Jakarta, businessnews.id — Asosiasi Perusahaan Efek Indonesia (APEI ) akan terus meningkatkan jumlah investor ritel di pasar modal. Pasalnya, dari 250 juta jiwa penduduk Indonesia, hingga saat ini investor ritel baru mencapai 330.000.
Menurut Koordinator Komite Ketua Umum APEI, Susy Meliana, pasar Indonesia 40 persen dari pasar Asean. Maka, menjadi penting untuk memertahankan pasar dalam negeri. “Ibarat main bola, saat ini sebaiknya kita bertahan,” terang dia di Jakarta (2/10/2014).
Untuk itu, strategi memertahankan pasar domestik yakni melalui penambahan jumlah investor ritel dalam negeri.
”Kalau bisa, ya meningkat tiga kali lipat dari jumlah investor yang ada yakni 1 juta,” harap dia.
Untuk itu, maka mutlak ikut serta dalam proses sosialisasi yang diselenggarakan oleh SRO (self regulatory organization) dan meningkatkan jumlah pemasar yang memegang lisensi.
“Dan tentunya meningkatkan fee broker,” terang dia.
Terkait dengan fee broker, dalam berapa tahun belakangan ini cenderung menurun bahkan dianggap tak lagi bisa memenuhi biaya operasional perusahan efek.
Gambarannya, pada tahun 2005 fee broker masih di angka 0,35 persen.
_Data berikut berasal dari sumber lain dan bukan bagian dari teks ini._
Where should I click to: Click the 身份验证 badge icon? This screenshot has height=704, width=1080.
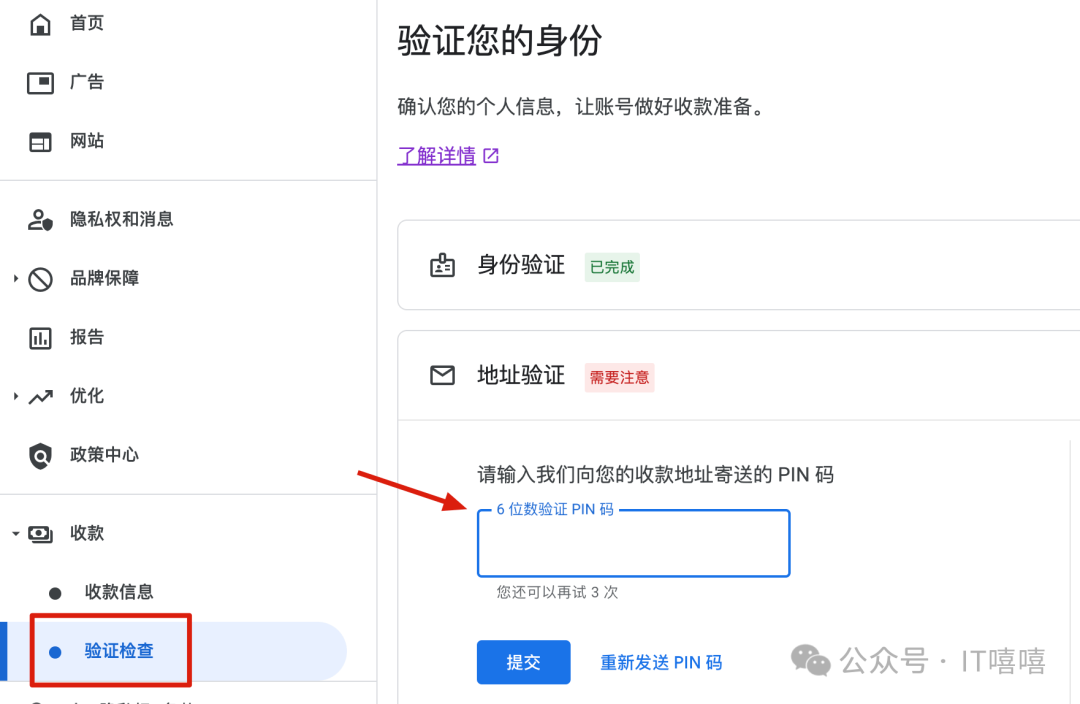tap(443, 265)
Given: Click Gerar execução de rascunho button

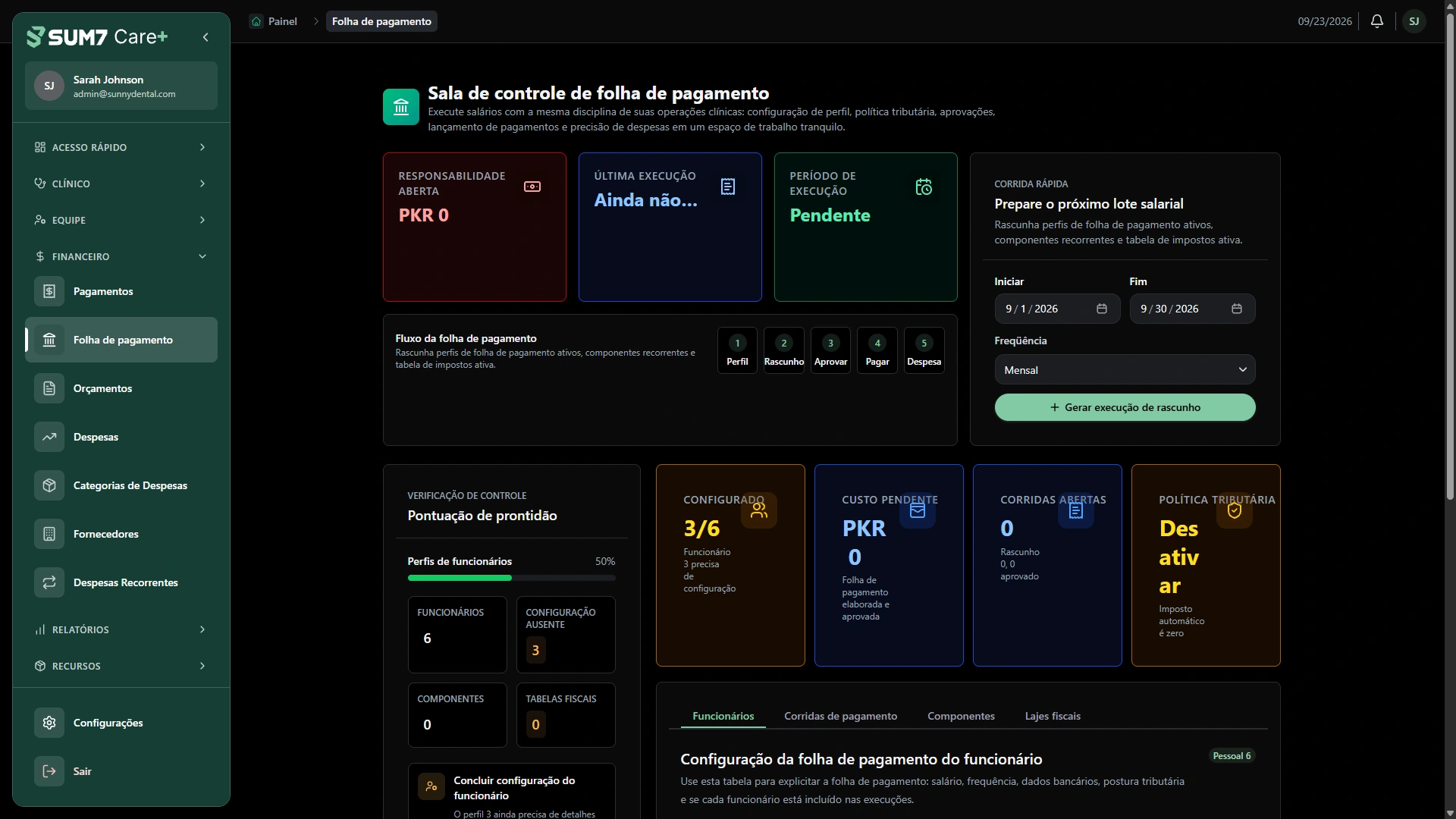Looking at the screenshot, I should pos(1125,407).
Namun saat ini bisa 0,15 persen, bahkan ada yang lebih rendah.
Dan pembagian untuk sales lebih besar: dulu masih besar ke perusahaan efek, kini lebih besar ke sales-nya. “Ini karena harus bersaing dengan sesama perusahaan efek lain,” terang dia.
Sebenarnya, pihaknya telah mengadakan kajian bekerja sama dengan LPEM UI; dalam waktu dekat, hasil kajian tersebut akan dirumuskan sebagai kebijakan APEI. Dan untuk selanjutnya menjadi bahan masukan ke Otoritas Jasa Keuangan (OJK) dalam menetapkan fee broker.
”Karena ini menjadi faktor yang sangat penting, kalau fee-nya makin turun dan tidak bisa menutupi biaya operasi kami, ya buat apa,” terang dia.